Regular biography
Yu Cheng is an Associate Professor in the Department of Computer Science at The Chinese University of Hong Kong. His research interests include Artificial Intelligence, Deep Learning, Machine Learning, and Computer Vision. Prof. Cheng joined the university in 2024 and is also the Chief Scientist at Kunlun Wanwei Technology and Skywork AI. He has held significant roles at Microsoft Research Redmond and Minimax, contributing to the development of several GenAI models. He serves as a Senior Area Chair for NeurIPS and ICML and as an Action Editor for Transactions on Machine Learning Research and ACM Transactions on Intelligent Systems and Technology. His work has been recognized with several awards, including the IEEE 2024 SPS Young Author Best Paper Award and the Outstanding Paper Award in NeurIPS 2023.

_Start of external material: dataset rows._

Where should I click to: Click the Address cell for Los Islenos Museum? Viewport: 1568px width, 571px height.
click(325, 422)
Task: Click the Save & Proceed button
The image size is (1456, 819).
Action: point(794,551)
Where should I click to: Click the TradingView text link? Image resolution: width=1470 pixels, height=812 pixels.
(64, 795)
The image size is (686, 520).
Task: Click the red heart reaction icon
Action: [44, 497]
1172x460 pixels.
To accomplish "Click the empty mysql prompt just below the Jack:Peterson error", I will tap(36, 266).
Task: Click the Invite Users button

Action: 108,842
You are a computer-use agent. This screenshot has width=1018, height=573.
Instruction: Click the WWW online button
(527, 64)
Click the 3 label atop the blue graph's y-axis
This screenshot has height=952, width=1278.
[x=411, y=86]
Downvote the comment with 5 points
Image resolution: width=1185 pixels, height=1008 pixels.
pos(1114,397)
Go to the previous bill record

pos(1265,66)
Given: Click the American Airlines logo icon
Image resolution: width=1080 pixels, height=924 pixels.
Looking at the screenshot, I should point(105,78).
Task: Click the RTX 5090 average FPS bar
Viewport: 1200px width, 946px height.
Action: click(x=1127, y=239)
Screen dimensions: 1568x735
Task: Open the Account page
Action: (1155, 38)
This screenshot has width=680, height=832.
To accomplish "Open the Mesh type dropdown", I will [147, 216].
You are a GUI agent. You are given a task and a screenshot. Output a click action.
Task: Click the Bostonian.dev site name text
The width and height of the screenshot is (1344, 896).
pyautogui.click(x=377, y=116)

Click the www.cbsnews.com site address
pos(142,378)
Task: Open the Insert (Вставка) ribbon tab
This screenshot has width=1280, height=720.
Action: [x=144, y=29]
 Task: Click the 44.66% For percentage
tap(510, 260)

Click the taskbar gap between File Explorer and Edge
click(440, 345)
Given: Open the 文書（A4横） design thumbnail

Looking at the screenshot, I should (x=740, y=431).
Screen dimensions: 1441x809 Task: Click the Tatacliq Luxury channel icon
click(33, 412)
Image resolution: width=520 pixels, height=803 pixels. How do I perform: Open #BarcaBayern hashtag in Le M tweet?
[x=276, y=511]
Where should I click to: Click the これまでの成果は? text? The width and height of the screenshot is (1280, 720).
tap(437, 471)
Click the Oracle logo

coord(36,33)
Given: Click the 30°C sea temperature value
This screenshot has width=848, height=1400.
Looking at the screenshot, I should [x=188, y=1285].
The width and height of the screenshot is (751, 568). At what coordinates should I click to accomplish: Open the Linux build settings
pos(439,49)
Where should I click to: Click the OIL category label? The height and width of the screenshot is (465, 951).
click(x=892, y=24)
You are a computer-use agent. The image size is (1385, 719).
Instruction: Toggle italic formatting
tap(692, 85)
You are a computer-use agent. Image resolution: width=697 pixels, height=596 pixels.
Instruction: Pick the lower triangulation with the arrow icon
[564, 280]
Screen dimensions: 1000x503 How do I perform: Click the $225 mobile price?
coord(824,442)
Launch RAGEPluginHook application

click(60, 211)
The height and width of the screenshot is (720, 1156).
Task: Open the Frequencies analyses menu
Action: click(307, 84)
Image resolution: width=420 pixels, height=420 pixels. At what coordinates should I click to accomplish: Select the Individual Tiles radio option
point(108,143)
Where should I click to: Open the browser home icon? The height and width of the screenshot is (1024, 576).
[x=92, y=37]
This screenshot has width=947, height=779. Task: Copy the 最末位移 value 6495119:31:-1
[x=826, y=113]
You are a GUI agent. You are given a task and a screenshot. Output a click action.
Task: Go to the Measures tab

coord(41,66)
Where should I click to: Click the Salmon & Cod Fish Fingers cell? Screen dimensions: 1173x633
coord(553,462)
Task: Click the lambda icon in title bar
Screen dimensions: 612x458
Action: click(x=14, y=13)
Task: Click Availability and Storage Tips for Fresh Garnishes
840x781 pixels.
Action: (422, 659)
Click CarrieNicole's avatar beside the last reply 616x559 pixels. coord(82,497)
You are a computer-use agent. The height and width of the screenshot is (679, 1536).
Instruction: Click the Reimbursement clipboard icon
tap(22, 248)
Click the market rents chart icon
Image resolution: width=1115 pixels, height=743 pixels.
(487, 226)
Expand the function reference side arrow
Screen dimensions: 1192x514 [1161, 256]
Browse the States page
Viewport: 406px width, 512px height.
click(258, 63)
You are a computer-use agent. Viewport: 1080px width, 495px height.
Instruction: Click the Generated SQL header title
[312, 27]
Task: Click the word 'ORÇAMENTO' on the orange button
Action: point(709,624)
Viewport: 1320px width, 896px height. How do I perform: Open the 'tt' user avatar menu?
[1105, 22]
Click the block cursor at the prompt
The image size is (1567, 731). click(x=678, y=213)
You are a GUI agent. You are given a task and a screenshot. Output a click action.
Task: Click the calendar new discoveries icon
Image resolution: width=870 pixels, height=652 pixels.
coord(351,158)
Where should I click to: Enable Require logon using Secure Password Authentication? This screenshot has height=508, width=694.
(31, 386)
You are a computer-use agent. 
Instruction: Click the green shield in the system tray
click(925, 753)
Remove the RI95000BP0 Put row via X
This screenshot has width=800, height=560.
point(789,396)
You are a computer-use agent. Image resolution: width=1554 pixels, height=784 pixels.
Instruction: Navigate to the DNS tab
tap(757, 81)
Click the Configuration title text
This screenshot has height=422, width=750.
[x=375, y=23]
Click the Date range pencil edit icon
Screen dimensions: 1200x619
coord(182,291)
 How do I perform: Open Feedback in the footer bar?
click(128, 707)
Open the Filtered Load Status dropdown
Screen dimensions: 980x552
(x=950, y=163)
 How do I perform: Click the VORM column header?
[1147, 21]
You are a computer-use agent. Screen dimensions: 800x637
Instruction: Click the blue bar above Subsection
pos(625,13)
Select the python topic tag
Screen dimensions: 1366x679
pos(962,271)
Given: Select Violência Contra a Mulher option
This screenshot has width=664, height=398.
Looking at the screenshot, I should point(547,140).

Scholar-generated biography
Yu Cheng is a professor at the Chinese University of Hong Kong, specializing in Deep Generative Models, Multimodal Learning, and Efficient/sparse Architectures. Their research focuses on advancing representation learning through multimodal data integration, enhancing generative models for image-text understanding, and developing efficient neural network architectures for model compression and acceleration. Key contributions include work on adversarial training, parameter-efficient fine-tuning, and robustness evaluation of language models. Cheng's publications explore topics such as model compression, domain adaptation, and trustworthiness assessment in large-scale AI systems, emphasizing practical applications in natural language processing and computer vision.